Sambil berjalan menuju kamarku aku ngomong-ngomong sendiri persis orang gila: ”aku harus mempersiapkan omongan ntar buat izin ke Abah, pokoknya aku nggak boleh goyah, masak aku tetep sekolah di Indo pakek bahasa Indo donk, aku kan jurusan MAK pakek bahasa Arab lagi pelajarannya, kalo' aku tetep di Indo mandek donk, salah satu kuliah yang makek Arab sepengetahuanku yah ngarah ke…Mesirlah, niatku sudah bulat ku ingin berangkat ke sana, titik, Abah dan Ibu Nyai nggak boleh melarangku" sambil memicing-micingkan mata dan mengepalkan tangan aku menasehati diriku sendiri ”Aina…kamu harus jadi seperti Dhomir Naa, dalam kondisi apapun tetap teguh pendirian, demi cita-cita. Lagian ibu Aina sendiri juga sudah mengizinkan meski harus ditunda, tapi ini kesempatan kali aja dengan test akhirnya ibumu mau mengusahakan, kamu nggak boleh uwanen di pondok, sahhilna ya robb?!”.

Sebenarnya waktu liburan setelah penerimaan ijasah kelulusan, para santri diperbolehkan pulang, disuruh berfikir antara meneruskan nyalaf alias hapalan bagi penghafal Al-qu’ran atau boyong keluar dari pondok. Begitu juga aku, tapi justru aku diantara keduanya, aku bingung antara meneruskan hapalan atau kuliah. Sepanjang hari libur aku berpikir lebih banyak untuk menentukan langkah selanjutnya. Jika aku meneruskan hapalan, sama saja tidak maju, wong aku orangnya kurang istiqomah, tidak mau diatur atau dipaksa dalam menghapal,. Ya sudah…pilihan terakhir, melanjutkan kuliah ke Mesir, kalau tidak masak ke IAIN seperti teman-temanku, sama saja Bahasa Arabku akan mengalami kejumudan, pikirku. Akhirnya setelah berpikir keras tentang itu, malam harinya kutemui ibuku. Beliau adalah orang tua tunggal dalam hari-hariku, ayahku telah meninggal ketika aku berumur 8 tahun. Sejak saat itulah ibuku adalah tulang punggung dan pengatur kehidupan keluargaku serta bertanggung jawab penuh dalam pendidikanku dan kakak-kakakku. Syukurlah, dari muda ibuku sudah bisa mandiri, mempunyai pekerjaan tetap dengan penghasilan yang lumayan cukup buat hidup kita. Dari situlah ibu membesarkanku dan keempat kakakku. Sering orang-orang iri dengan keberhasilan ibuku, padahal jelas-jelas ibuku adalah seorang janda, apanya yang diirikan, gumamku. Untung kakakku pertama sudah menikah sehingga dapat mengurangi beban ibuku, sedangkan aku dan ketiga kakakku nyantri dan sekolah di tempat yang berbeda-beda.

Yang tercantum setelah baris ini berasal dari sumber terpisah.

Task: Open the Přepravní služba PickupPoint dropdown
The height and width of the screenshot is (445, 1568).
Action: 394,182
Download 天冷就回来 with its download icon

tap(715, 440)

Waktu ayah meninggal dunia, aku sempat syok, tiada orang yang memanjakanku lagi karena aku lebih dekat dengan beliau dibanding dengan ibu. Ibu sibuk dengan profesinya. Setiap pulang sekolah aku selalu dipijatin oleh ayah, beliau tak akan membiarkanku kecapekan, kalau kemana-mana aku selalu diajak, maklum anak bungsu. Orang-orang menyebutku anak koretan padahal panggilan itu sangat aku benci, tapi justru itulah panggilan yang mendekatkanku dengan mereka. Sejak ayah meninggal kemanjaan itu pindah ke ibuku, beliau selalu mengajariku untuk mandiri, selalu optimis dan tidak boleh mengeluh dalam menjalani hidup.

Karena takut tidak bisa memperhatikanku dengan lebih akhirnya dari kelas 2 SD aku sudah disekolahkan di pesantren anak-anak. Sejak saat itulah mulai berkurang sifat manjaku, aku sadar akan keberadaan ibuku sebagai orang tua tunggal. Aku selalu menyanjung-nyanjung dan membanggakan ibuku di depan teman-temanku. Seandainya ada orang yang bertanya siapa orang yang paling kau cintai di bumi ini? Siapa tokoh di dunia ini yang menjadi motivator nomer wahid dalam hidupmu? aku pasti akan menjawab dengan bangga, meski dia bukan tokoh terkenal di jagat raya ini, tapi dia menempati separo lebih dalam duniaku, dia adalah ”ibuku”. Pasti aku akan menyebutkan pada si penanya, data perincian kebaikan beliau secara detail. Sambil mengeluarkan air mata salut aku akan menjawab dia super women, selalu optimis, pemberani, cerdas, sederhana, bijaksana dan lincah, aku harus menirunya.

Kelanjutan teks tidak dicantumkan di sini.